Zwanzig Jahre lang prägte Dr. med. Ingrid Hasselblatt-Diedrich die Bad Nauheimer Gespräche

Leidenschaftliche Ärztin, Berufspolitikerin, Vorbild und Wegbereiterin für Frauen in der Medizin: Die Chirurgin Dr. med. Ingrid Hasselblatt-Diedrich, die am 17. August dieses Jahres ihr 80. Lebensjahr vollendet hat, gehört zu den wenigen Ärztinnen ihrer Generation, die sowohl in ihrem Beruf Karriere gemacht als sich auch in ärztlichen Verbänden und Körperschaften engagiert haben. Dr. Hasselblatt-Diedrich war Chefärztin der Chirurgie eines Frankfurter Krankenhauses, sie gehörte dem Präsidium der Landesärztekammer Hessen an, war Vorstandsmitglied der Bundesärztekammer und im Bundesvorstand des Hartmannbundes aktiv.

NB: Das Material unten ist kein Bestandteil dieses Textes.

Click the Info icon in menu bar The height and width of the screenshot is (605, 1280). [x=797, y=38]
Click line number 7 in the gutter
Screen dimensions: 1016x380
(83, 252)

Mit ihrer Kompetenz und ihrem Temperament prägte sie außerdem zwanzig Jahre lang – von 2000 bis 2020 – als Schriftführerin die von ihr organisierten und moderierten Bad Nauheimer Gespräche (BNG). Jede Veranstaltung war besonders; es machte Freude, ihren kenntnisreichen Einführungen in die unterschiedlichen Themen zu folgen. Die breite Palette reichte von Ärztemangel, Bürokratie, Digitalisierung oder Hospiz- und Palliativversorgung über therapeutisches Klonen, Neonatologie und Ethikberatung bis zu Armut und Krankheit, gesunde Ernährung oder kulturellen Fragestellungen. In diesem Jahr übergab die Ärztin die Organisation der Veranstaltungsreihe an ihre Nachfolgerin Prof. Dr. med. Ursel Heudorf. Der Vorstandsvorsitzende der Bad Nauheimer Gespräche und ehemalige Präsident der Landesärztekammer Hessen, Dr. med. Gottfried von Knoblauch zu Hatzbach, dankte Hasselblatt-Diedrich für ihren großartigen Einsatz (wir berichteten im HÄBL 4/2020).

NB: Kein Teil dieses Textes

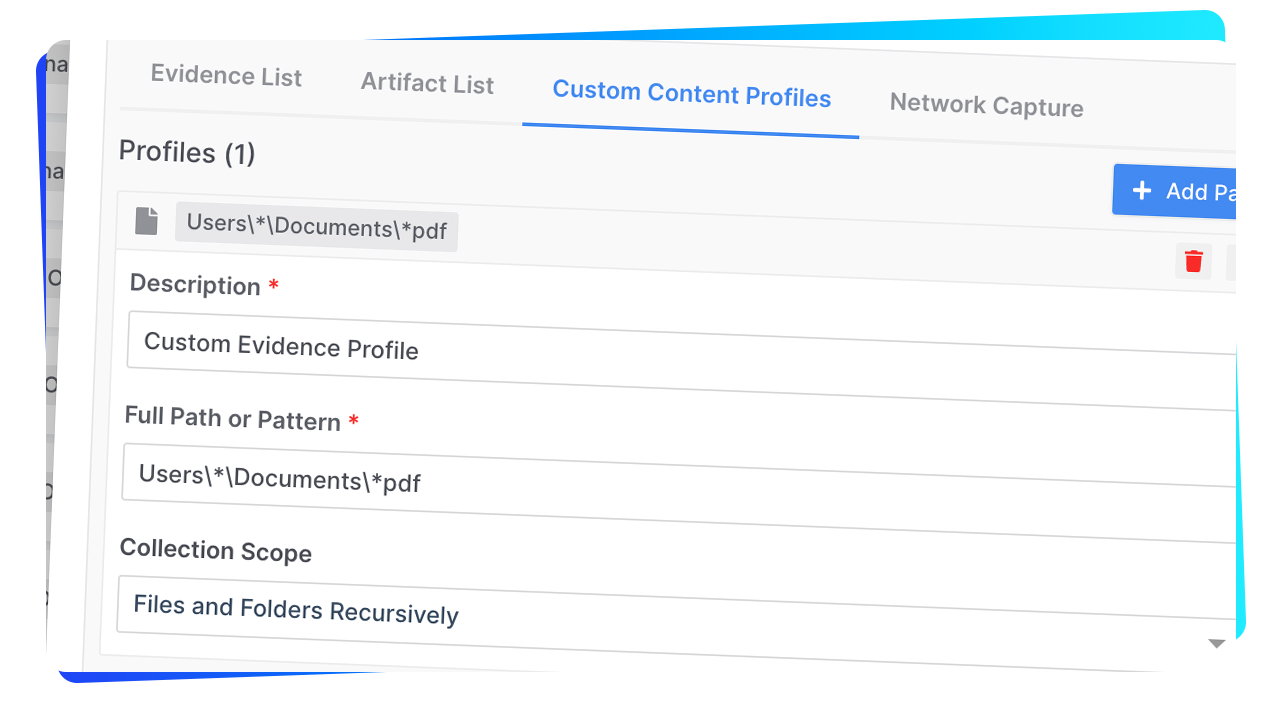Go to the Network Capture tab

[x=986, y=106]
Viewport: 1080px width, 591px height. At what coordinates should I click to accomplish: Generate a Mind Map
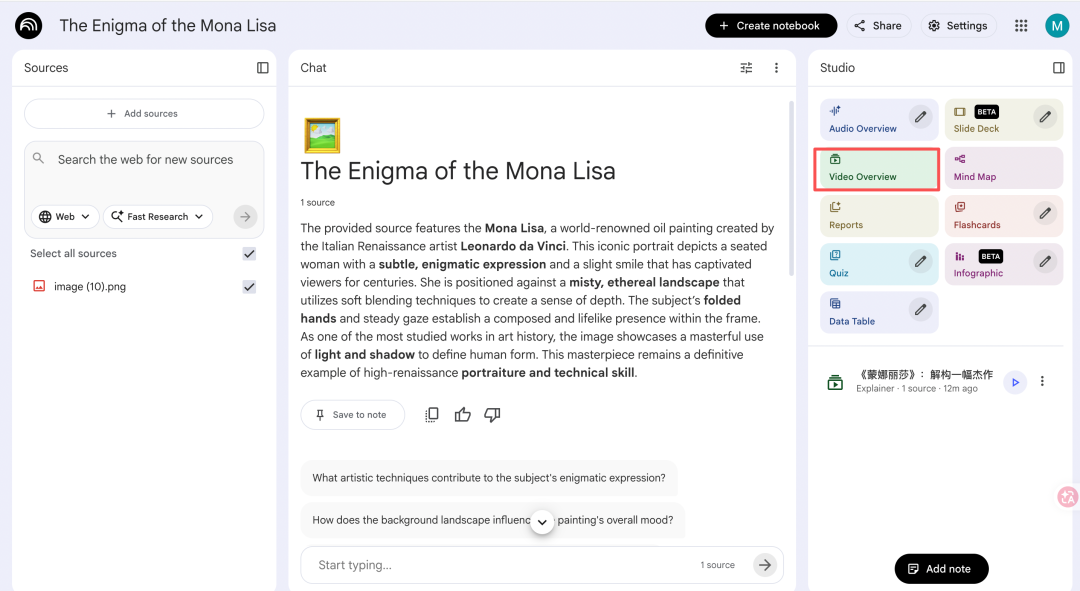(x=1004, y=168)
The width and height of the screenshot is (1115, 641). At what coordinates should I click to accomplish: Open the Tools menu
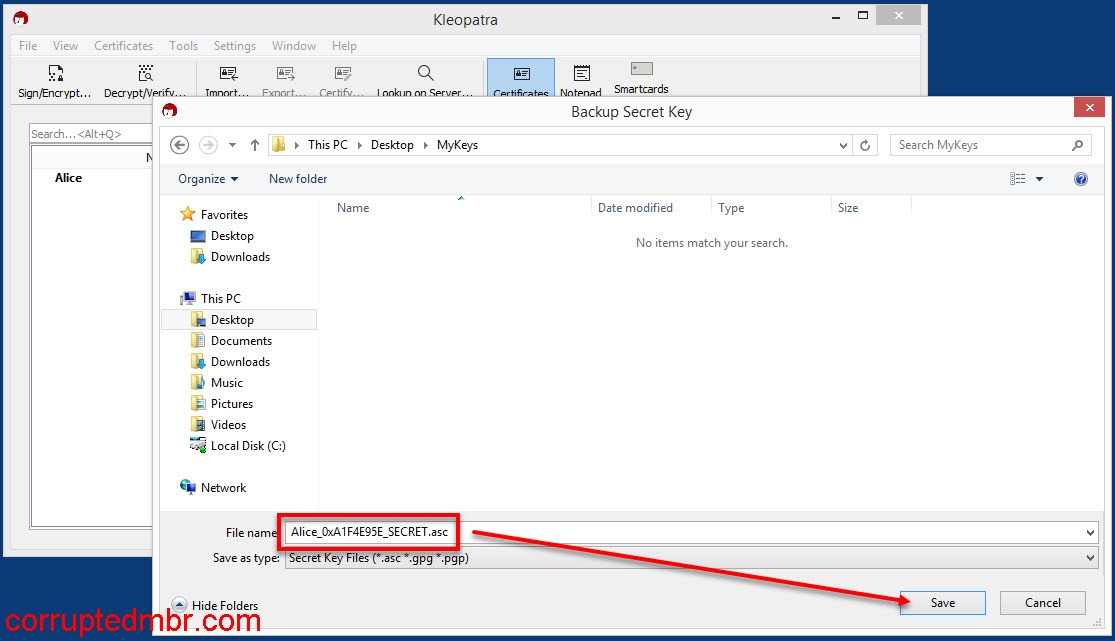[x=183, y=45]
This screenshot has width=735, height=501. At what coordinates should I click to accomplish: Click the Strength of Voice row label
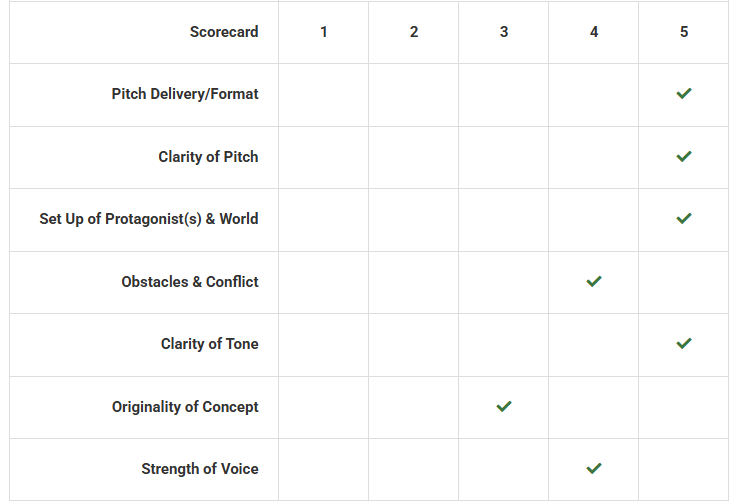click(200, 469)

Für ihr ehrenamtliches Engagement vielfach ausgezeichnet: Dr. med. Ingrid Hasselblatt-Diedrich

Karriereplanung für Frauen

Begeisterung für das eigene Fach, klare Vorstellungen von der eigenen Karriere und Mut: Das hatte Hasselblatt-Diedrich 2016 bei einem Runden Tisch der Landesärztekammer mit dem Titel „Wie gelingt weibliche Karriere in der Medizin?“ jüngeren Kolleginnen empfohlen. Eine Eigenschaft könnten sich Ärztinnen von ihren männlichen Kollegen abschauen: Selbstbewusstsein. „Gerade Frauen sollten von Anfang an Chancen vom Arbeitgeber oder Weiterbilder einfordern“, so Hasselblatt-Diedrich, die sich u. a. im Deutschen Ärztinnenbund für die Verbesserung der Berufsbedingungen und Aufstiegschancen von Frauen im Arztberuf einsetzte.

Ingrid Hasselblatt-Diedrich wurde am 17.08.1940 in Frankfurt am Main geboren. Ihr Medizinstudium in Frankfurt und München schloss sie 1968 mit ihrer Dissertation ab. Nach der Weiterbildung zur Fachärztin für Chirurgie wurde sie Oberärztin im Bürgerhospital Frankfurt und übernahm 1987 als eine der wenigen Chefärztinnen für Allgemeinchirurgie in der Bundesrepublik Deutschland, im Chefarzt-Teamsystem mit Dr. med. Michailo Kraković, die Leitung der Chirurgischen Abteilung des Krankenhauses Sachsenhausen in Frankfurt bis zu ihrem Ruhestand im Jahr 2001.

Vielseitiges berufspolitisches Engagement

Beeindruckend war auch das berufspolitische Engagement der vielseitigen Frankfurterin:

Von 1980 bis 2000 gehörte Hasselblatt-Diedrich dem Präsidium der Landesärztekammer Hessen an. Auf Bundesebene war sie von 1991 bis 1995 Mitglied des Vorstandes der Bundesärztekammer und 16 Jahre lang Mitglied des Vorstandes der Akademie der Fachärzte der Bundesärztekammer. Von 1976 bis 2000 nahm sie als gewählte Delegierte für Hessen an den Deutschen Ärztetagen teil. Darüber hinaus engagierte sich Hasselblatt-Diedrich in verschiedenen Berufsverbänden; von 1988 bis 2005 war sie Vorsitzende des Landesverbandes Hessen des Hartmannbundes und 16 Jahre lang, bis 1997, stellvertretende Bundesvorsitzende.

Hohe Auszeichnungen

Auf regionaler und überregionaler Ebene war die Frankfurter Chirurgin in der Fortbildung aktiv und leitete zehn Jahre lang die Krebsnachsorge-Kongresse in Bad Neuenahr. Über 20 Jahre lang vertrat sie die Landesärztekammer Hessen im Vorstand der Hessischen Krebsgesellschaft.

Für ihr herausragendes ärztliches und berufspolitisches Engagement wurde sie vielfach ausgezeichnet, u. a. mit dem Bundesverdienstkreuz 1. Klasse, dem Hessischen Verdienstorden, der Ernst von Bergmann-Plakette der Bundesärztekammer, der Ehrenplakette der Landesärztekammer Hessen in Gold und mit der Paracelsus-Medaille der Deutschen Ärzteschaft.